• **Text provided**

# Health clubs/Gyms Athens



## moondance (Apr 6, 2009)

Hi there,
I recently moved to athens and am based in the syntagma/kolonaki area.
I was hoping someone could recommend a local gym that is not too intimidating, and where hopefully some staff speak english (my greek is useless). My employer uses holmes place but since I haven't opened a bank account here I wasn't sure what the situation would be in terms of membership. Please can someone help?
Many thanks
Moondance


----------



## elen (Apr 5, 2009)

Hi,
Holmes is actually one of the best in Athens and one of the very few in the city center. I am sure you will have no problem speaking to them in english, since they are not oriented only towards people that are fluent in greek. I suggest you go and visit the place, see if you like it and if it suits you first of all. With regards to the payment, you will not have a problem if you pay them cash or if you use a credit card coming from another country.


----------



## moondance (Apr 6, 2009)

• **Your instructions**
Write the next part of the forum thread about finding a gym in Athens, starting right after its last line.

• **Data**
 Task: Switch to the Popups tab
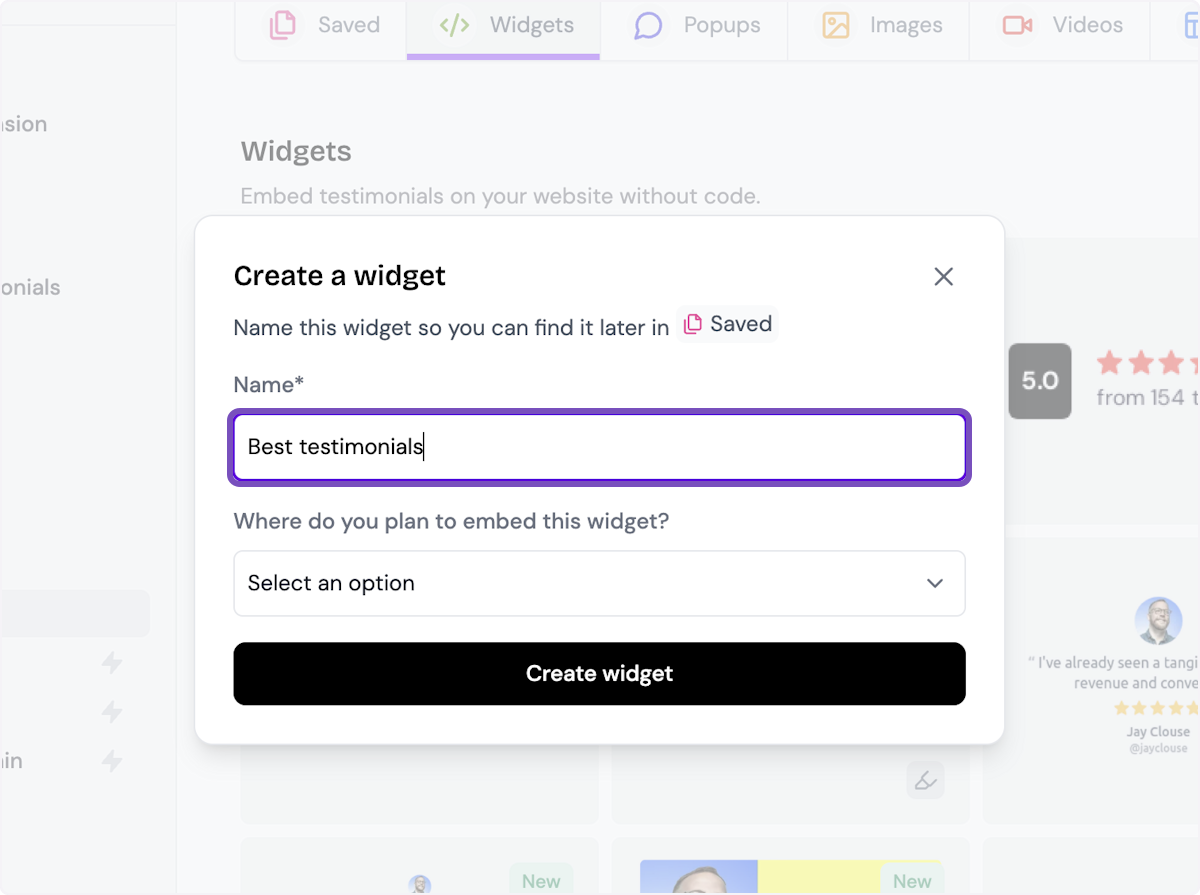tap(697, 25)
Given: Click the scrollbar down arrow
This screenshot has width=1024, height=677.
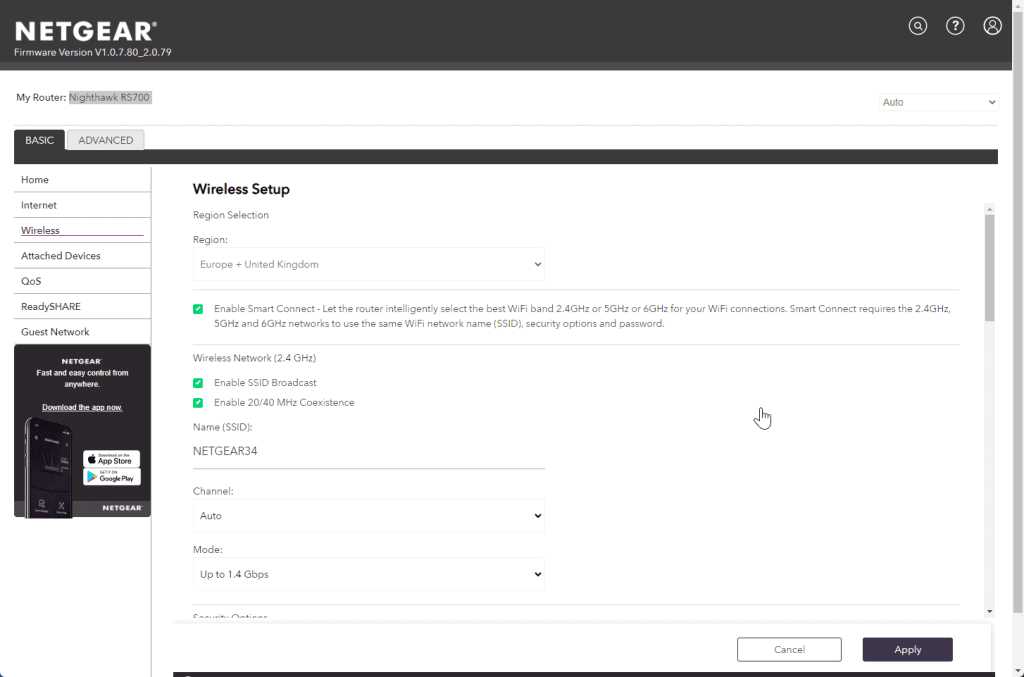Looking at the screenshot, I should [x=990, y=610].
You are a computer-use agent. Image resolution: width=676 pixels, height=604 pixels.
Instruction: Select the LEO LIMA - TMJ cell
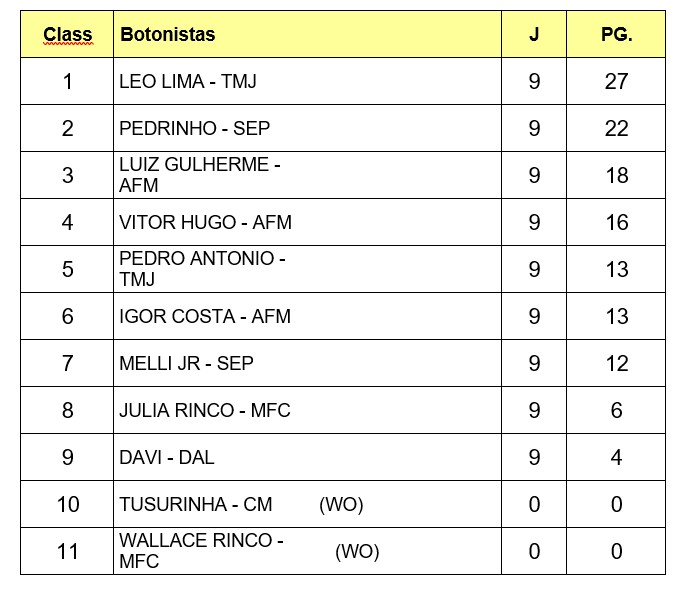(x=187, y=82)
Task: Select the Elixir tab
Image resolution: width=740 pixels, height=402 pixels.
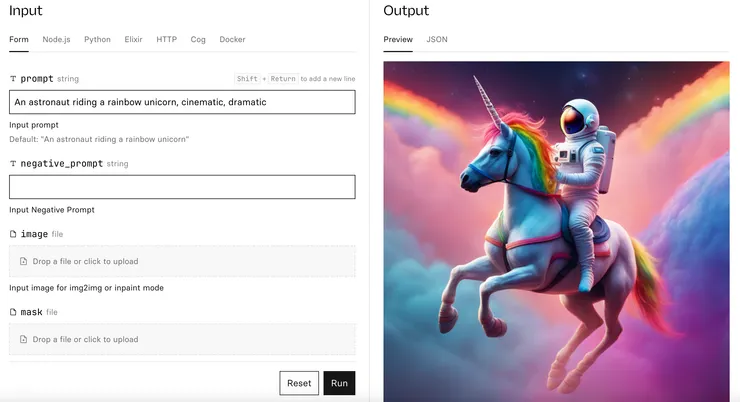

• **Task result**
elen said:


> Hi,
> Holmes is actually one of the best in Athens and one of the very few in the city center. I am sure you will have no problem speaking to them in english, since they are not oriented only towards people that are fluent in greek. I suggest you go and visit the place, see if you like it and if it suits you first of all. With regards to the payment, you will not have a problem if you pay them cash or if you use a credit card coming from another country.


Thanks Elen,
I will call them on Monday. Or walk down as it's only five minutes away. Thanks very much for taking the time to answer.
Have agreat weekend.
Tracy.


----------



## elabrandon (Apr 25, 2009)

How much is a gym membership at Holmes?
Thanks.


----------



## DavidG (May 6, 2009)

Holmes is definately the best gym, it can get very crowded though so you may be best to take a look after work rather than just at the weekend. Last year I think it was around 80euro p/month and that was off peak and paid for mebership in a lump sum on my credit card. They all speak Englsh so no problem with the lingo.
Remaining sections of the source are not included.